Genetically-Encoded Technology in Synthetic Chemistry and Chemical Biology

Date: 
Thursday, January 24, 2019 - 18:00 to 19:30
Speaker: 
Prof. Ratmir Derda
Affiliation: 
Department of Chemistry, University of Alberta
Event Category: 
ODG - Organic Discussion Group
Location: 
Chemistry D215

Abstract:

Genetically-encoded (GE) libraries of proteins are a major source of discovery of “biological” drugs generating a $200 billion in sales in 2017. In Chemistry, GE libraries of 109 polypeptides made of 20 natural amino acids represent an orthogonal “raw material for organic synthesis”. Like canonical feedstock—petroleum-derived starting materials—GE-peptides are readily available but have limited structural diversity and practical utility. Like petroleum, peptides can be transformed to useful structures through multi-step organic synthesis. Departing from traditional diversification of low-functionality, achiral starting materials, we employ “late stage” modification of polar, functionality-rich, chiral molecules in water. Each transformation, when optimized, can routinely convert billion starting materials to billion products at once.  

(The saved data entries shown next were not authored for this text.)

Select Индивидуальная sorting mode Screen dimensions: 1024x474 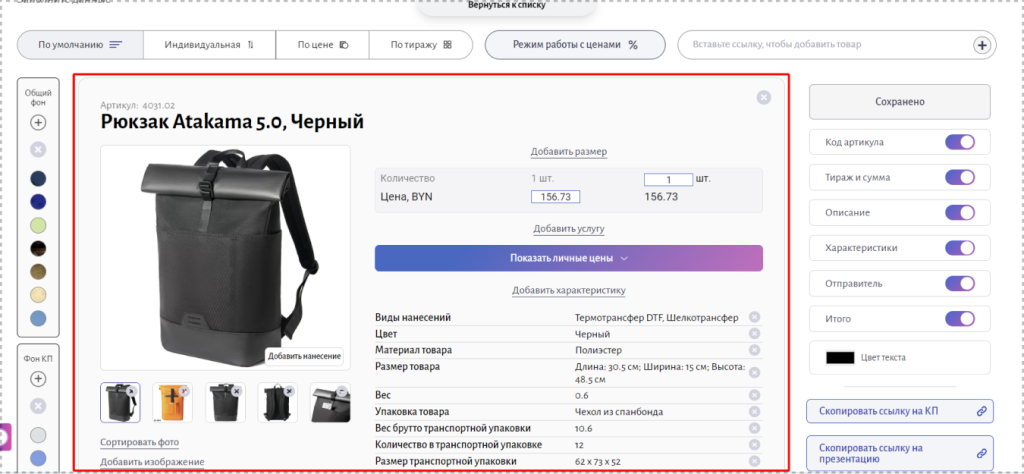coord(209,45)
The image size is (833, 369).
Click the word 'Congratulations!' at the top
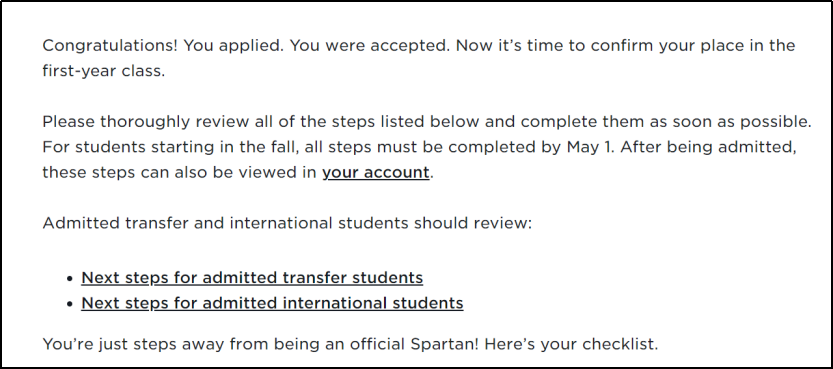point(110,46)
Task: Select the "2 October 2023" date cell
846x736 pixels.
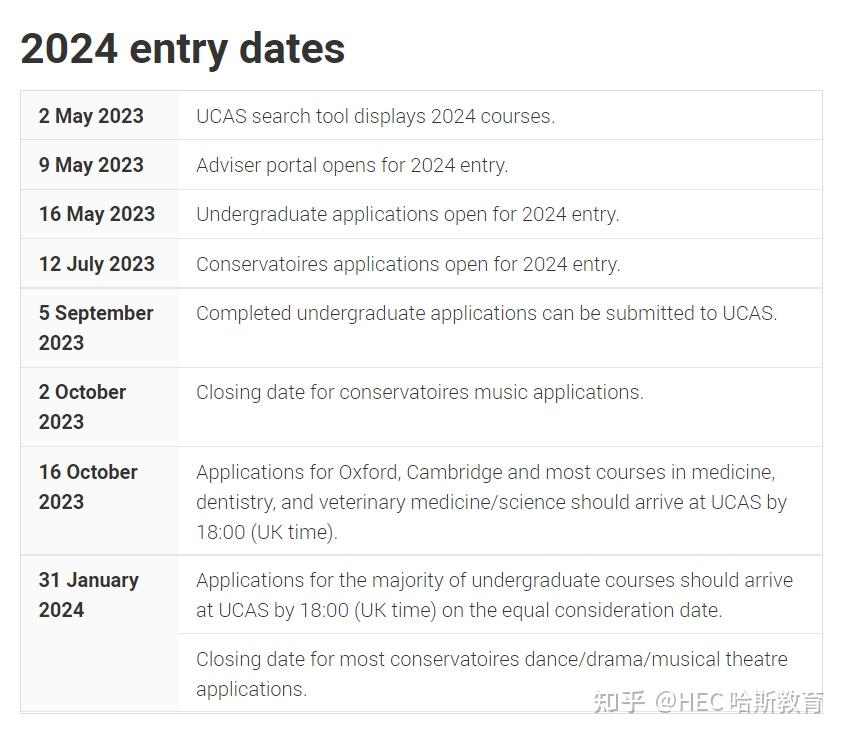Action: 83,406
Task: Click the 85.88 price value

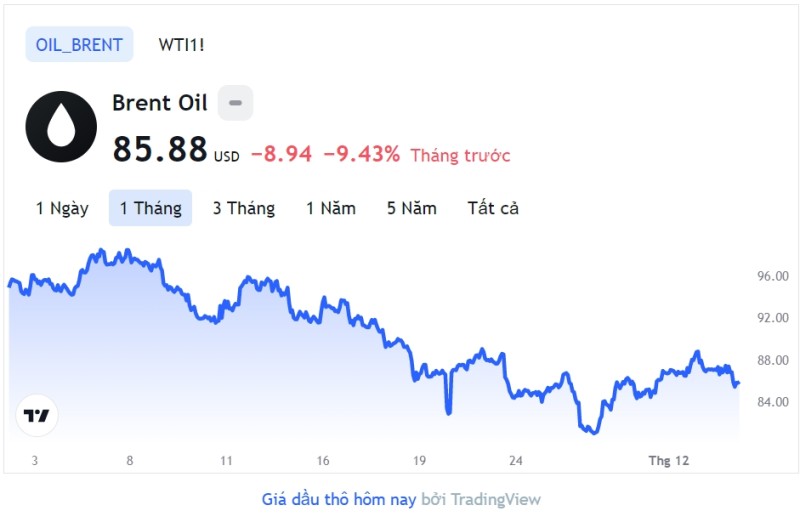Action: click(160, 149)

I will focus on recent developments from our group that expands the use of GE-technologies to Organic Chemistry and Chemical Biology. (1) Drug discovery for “undruggable targets” necessitates new chemical scaffolds of large surface area that do not break down in aggressive proteolytic environment encountered in serum or GI-tract. Using GE-libraries of peptides as a starting material for multi-step organic synthesis, we produce GE-libraries of novel bicyclic architectures that exhibit remarkable stability to proteolytic degradation. (2) We show that libraries of phage-displayed peptides can tackle fundamental physical-organic questions such as substrate control of Wittig reactions. (3) We develop approaches to generation of GE-libraries of any chemicals not derived from peptides. As example, we constructed genetically encoded “liquid glycan arrays (LiGA)”. LiGA is a reagent that can be combined with proteins, cells or tissues, inorganic materials, such as ice and safely injected into animals. Simple DNA sequencing then uncovers glycan-binding preferences of said proteins, cells, tissues, materials (ice) or various immune cells and organs in live animals.   

 

Bio:

Ratmir Derda received his undergraduate degree in Physics from Moscow Institute of Physics and Technology in 2001, Ph.D. in Chemistry from the University of Wisconsin-Madison in 2008, under the supervision of Laura Kiessling, and postdoctoral training at Harvard University under the supervision of George Whitesides and Donald Ingber. He joined University of Alberta in 2011 as an Assistant Professor in Chemistry and was promoted to Associate Professor in 2017. In 2017 he founded 48HourDiscovery INC to translate genetically-encoded libraries and other technologies developed in Derda Group. His notable awards include Melanie O'Neill Young Investigator Award in Biological Chemistry (2018), David Gin New Investigator Award in carbohydrate chemistry from American Chemical Society (2017), Rising Star in Chemical Biology from the International Chemical Biology Society (2016); Young Investigator Award from the Boulder Peptide Society (2014); Gold Medal at the XXIX International Chemistry Olympiad (1997).